### [ESTRATTO DI RIFERIMENTO]
Con meccanismo simile a quello per cui Justine Sacco è diventata ufficialmente «quella del tweet razzista», Borghi è convinto la sua sia una battuta contro la discriminazione, e i detrattori dicono che è una battuta discriminatoria. Tra i primi a prendere le distanze, l’attore Alessandro Borghi, che si dissocia in quanto omonimo.

Poi, è martedì pomeriggio, arriva il tweet di Enrico Letta. Riposta il penzierino di Borghi, e aggiunge il penzierino proprio, che fa così: «Coloro con i quali noi dovremmo negoziare e condividere norme contro la omotransfobia…». I puntini di sospensione sono un crimine contro l’umanità, ma accantoniamolo e passiamo al marito della Ferragni.

### [ISTRUZIONI OPERATIVE]
1/ Riporta tutti i cognomi di persona presenti nell'estratto, ciascuno una sola volta.
2/ In quale momento, secondo l'estratto, arriva il tweet di Enrico Letta?
I dati che seguono sono materiale a sé stante, indipendente dall'estratto.

### [INSIEME DEI DATI]
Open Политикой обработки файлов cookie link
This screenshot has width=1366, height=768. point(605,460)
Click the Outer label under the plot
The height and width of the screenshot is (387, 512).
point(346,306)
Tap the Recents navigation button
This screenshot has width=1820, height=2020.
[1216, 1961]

### [RISULTATI PER COMPITO]
1/ Sacco, Borghi, Letta, Ferragni

2/ Martedì pomeriggio.